- **TASK DIRECTIONS**
Count the lines below that contain the word "computer" and give only that number.
***** INFORMATION PROVIDED
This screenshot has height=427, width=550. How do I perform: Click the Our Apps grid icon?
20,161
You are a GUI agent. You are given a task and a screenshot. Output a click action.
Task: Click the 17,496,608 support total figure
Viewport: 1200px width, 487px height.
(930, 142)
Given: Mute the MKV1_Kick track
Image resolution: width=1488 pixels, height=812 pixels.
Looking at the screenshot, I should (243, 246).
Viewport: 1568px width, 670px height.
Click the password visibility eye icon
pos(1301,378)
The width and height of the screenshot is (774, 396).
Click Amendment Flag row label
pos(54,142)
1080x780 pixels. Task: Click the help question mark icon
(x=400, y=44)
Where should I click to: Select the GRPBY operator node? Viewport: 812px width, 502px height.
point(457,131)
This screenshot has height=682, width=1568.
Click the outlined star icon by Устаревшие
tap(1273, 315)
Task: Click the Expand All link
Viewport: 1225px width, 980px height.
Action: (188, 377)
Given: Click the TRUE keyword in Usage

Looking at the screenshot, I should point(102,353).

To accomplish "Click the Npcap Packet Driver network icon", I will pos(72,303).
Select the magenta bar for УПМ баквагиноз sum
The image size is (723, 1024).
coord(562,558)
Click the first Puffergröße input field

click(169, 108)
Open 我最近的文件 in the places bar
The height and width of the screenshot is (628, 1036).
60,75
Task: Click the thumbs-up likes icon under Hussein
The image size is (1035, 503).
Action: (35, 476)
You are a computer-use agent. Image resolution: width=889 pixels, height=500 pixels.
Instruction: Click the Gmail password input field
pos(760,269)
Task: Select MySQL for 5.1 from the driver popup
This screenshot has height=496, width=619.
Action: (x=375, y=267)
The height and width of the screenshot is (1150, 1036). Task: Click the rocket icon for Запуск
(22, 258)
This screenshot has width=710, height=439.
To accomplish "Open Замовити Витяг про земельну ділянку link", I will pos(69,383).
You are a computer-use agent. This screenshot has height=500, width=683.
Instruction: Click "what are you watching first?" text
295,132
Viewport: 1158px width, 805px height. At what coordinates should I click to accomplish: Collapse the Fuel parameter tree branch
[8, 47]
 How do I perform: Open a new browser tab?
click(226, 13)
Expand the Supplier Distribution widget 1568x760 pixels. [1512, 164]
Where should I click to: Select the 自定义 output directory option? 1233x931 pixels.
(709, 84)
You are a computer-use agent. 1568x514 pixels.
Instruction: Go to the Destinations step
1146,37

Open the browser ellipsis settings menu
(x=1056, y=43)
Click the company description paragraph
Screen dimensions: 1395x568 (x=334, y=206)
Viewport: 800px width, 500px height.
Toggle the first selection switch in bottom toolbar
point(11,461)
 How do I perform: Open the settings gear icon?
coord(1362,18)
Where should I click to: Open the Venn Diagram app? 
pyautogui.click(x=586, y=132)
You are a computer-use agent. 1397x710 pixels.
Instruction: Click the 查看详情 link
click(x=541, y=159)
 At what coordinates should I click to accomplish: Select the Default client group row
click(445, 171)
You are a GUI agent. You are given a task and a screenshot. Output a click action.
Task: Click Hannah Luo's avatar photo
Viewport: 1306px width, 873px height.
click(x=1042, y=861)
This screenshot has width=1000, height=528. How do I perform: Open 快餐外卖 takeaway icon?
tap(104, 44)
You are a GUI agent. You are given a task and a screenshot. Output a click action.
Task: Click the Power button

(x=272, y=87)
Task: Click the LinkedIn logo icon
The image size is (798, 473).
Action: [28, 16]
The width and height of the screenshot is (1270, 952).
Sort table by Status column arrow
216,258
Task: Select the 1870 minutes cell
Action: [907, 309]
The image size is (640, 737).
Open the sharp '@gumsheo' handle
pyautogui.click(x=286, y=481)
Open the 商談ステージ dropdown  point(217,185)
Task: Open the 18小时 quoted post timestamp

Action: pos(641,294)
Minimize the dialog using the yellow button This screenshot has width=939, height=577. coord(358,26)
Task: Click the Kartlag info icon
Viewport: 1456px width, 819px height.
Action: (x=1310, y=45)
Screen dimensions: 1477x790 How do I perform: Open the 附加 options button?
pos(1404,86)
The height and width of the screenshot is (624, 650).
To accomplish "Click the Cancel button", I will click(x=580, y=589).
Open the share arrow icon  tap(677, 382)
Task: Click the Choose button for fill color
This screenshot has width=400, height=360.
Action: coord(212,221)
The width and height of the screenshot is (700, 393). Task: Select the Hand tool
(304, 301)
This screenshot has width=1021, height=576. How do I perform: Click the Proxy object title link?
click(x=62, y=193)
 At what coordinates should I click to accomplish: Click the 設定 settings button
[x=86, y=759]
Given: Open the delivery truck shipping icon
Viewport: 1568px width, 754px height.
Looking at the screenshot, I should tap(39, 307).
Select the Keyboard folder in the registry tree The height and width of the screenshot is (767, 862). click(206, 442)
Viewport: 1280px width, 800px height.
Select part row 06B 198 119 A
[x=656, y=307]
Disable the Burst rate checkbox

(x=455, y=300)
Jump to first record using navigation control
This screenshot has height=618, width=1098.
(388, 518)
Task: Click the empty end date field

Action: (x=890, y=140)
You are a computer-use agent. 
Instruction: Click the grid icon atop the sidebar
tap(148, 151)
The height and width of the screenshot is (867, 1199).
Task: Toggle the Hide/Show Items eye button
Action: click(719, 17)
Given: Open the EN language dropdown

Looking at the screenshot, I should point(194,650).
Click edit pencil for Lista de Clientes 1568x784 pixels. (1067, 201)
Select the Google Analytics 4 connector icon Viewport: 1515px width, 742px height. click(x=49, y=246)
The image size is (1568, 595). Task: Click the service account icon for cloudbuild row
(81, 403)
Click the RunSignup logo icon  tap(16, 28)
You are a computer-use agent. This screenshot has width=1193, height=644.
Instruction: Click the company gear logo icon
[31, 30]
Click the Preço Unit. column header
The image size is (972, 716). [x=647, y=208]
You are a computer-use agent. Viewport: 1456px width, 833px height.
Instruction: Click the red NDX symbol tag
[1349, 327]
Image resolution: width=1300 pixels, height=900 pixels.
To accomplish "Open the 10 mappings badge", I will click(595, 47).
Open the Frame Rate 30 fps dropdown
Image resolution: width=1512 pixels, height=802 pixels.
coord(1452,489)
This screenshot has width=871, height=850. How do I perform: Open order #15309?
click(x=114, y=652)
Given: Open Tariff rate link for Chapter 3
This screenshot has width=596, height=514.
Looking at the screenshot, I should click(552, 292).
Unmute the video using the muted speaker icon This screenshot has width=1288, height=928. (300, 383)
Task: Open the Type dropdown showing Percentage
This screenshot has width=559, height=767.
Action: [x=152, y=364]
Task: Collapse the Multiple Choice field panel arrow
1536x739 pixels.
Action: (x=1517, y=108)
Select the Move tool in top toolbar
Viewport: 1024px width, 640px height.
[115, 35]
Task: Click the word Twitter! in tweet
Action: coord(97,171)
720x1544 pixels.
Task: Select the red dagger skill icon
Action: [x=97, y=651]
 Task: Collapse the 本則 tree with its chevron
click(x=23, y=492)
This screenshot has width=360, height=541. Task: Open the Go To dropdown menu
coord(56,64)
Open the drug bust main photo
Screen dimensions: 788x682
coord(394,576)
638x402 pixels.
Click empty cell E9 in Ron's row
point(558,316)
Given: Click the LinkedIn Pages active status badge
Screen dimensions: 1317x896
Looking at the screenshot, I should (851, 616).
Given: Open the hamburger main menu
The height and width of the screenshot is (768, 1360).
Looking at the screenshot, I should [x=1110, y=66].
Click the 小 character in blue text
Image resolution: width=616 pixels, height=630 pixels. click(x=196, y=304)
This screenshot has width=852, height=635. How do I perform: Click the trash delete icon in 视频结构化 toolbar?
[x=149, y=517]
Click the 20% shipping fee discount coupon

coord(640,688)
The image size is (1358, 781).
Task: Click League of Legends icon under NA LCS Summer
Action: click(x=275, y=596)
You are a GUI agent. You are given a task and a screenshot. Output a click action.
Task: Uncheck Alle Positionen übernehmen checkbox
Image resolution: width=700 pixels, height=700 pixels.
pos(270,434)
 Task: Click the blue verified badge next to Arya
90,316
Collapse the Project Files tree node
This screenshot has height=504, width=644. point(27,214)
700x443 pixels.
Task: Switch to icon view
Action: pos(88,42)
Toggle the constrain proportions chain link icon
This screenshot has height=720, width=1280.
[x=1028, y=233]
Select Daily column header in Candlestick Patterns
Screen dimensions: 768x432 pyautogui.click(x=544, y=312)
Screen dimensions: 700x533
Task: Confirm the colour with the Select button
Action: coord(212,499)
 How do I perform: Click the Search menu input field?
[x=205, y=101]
**********
- **EXERCISE OUTPUT**
7